As for having a dependency on a loader, I don't see how that is
obscure; it's just a dependency your package has that you handle at
install-time.
And personally, I don't see what bytecode-only modules buy you. The
obfuscation argument is bunk as we all know. Bytecode contains so
much data that disassembling it gives you a very clear picture of
what the original code was like.
Well, understanding bytecode is *still* requires a higher level of
understanding than the *majority* of Python programmers. Added to
which there are no widely available tools that *I'm* aware of for
decompiling recent versions of Python (decompyle worked up to Python
2.4 but then went closed source as a commercial service [1].
The situation is analagous to .NET assemblies by the way (which
*can* be trivially decompiled by several widely available tools).
Having a non-source distribution prevents your users from changing
things and then calling you for support without them having to go to
a lot more effort than it is worth.
There are several companies who currently ship bytecode only. (There
was someone on the IronPython mailing list only last week asking if
IronPython could support pyc files for this reason). For many pointy-
haired-bosses 'some' protection is enough and having Python not
support this (out of the box) would be a black mark against Python
for them.
We ship bytecode only, basically for the reason Michael states here
(keeping support costs under control from "ambitious" users).
I think it's almost a dis-service to support bytecode-only files as
it leads people who are misinformed or simply don't take the time
to understand what is contained in a .pyc file into a false sense
of security about their code not being easy to examine by someone
else.
For many use-cases some protection is enough. After all *any* DRM or
source-code obfuscation is breakable in the medium / long term - so
just enough to discourage the casual looker is probably sufficient.
The fact that bytecode only distributions exist speaks to that.

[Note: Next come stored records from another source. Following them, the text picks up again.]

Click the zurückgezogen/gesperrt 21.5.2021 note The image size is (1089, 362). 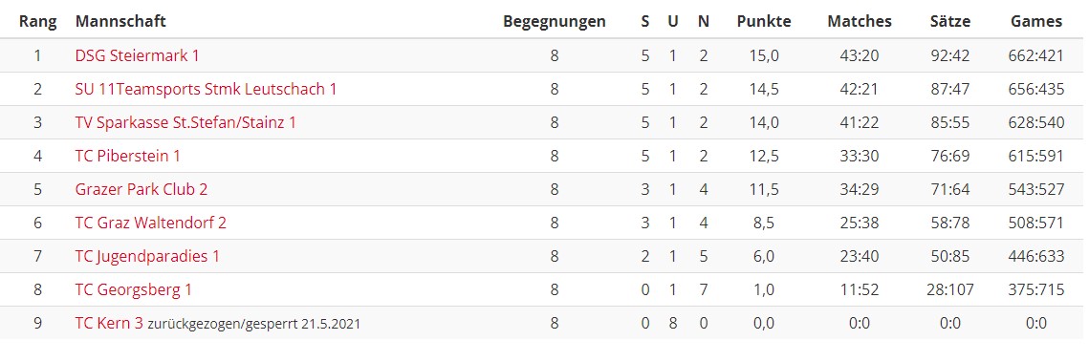(253, 324)
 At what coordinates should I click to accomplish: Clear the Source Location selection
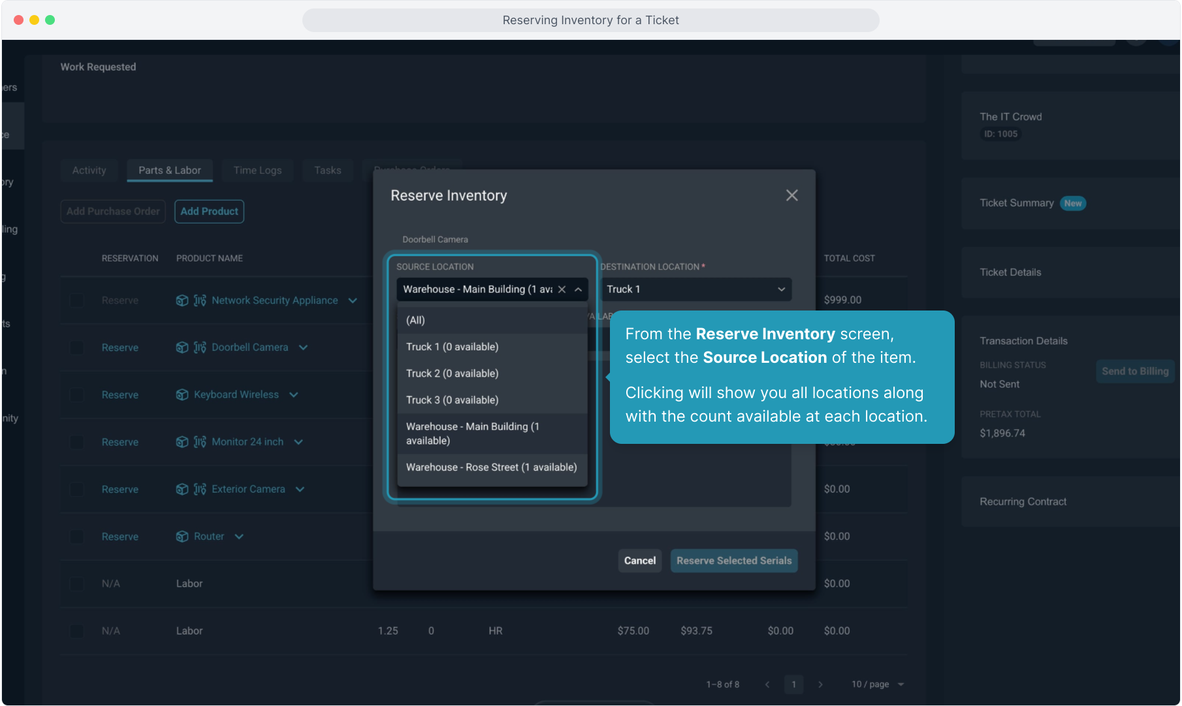tap(562, 290)
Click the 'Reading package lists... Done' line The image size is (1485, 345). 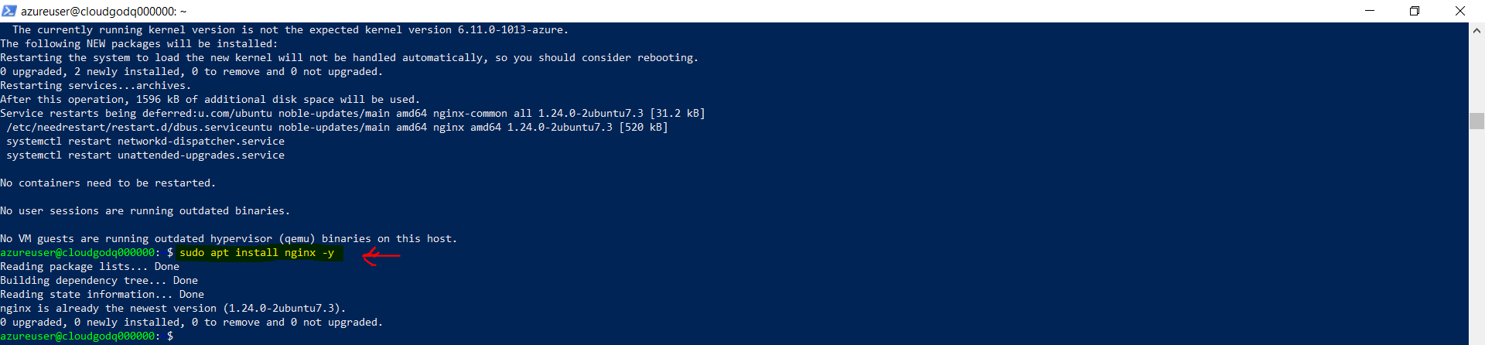point(90,267)
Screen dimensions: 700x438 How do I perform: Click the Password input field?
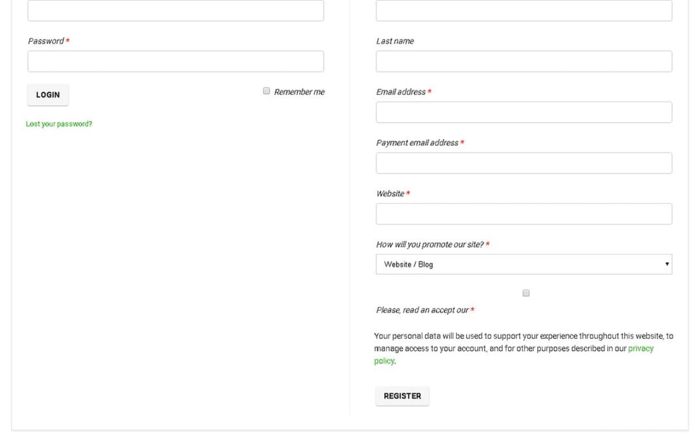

Right. We're more concerned with not having users muck with stuff than
with keeping the implementation a secret, although having a bit of
obfuscation doesn't hurt.
Whether you believe that allowing companies who ship bytecode is a
disservice to them or not is fundamentally irrelevant. If they
believe it is a service to them then it is... :-)
As you can tell, I would be disappointed to see bytecode only
distributions be removed from the out-of-the-box functionality.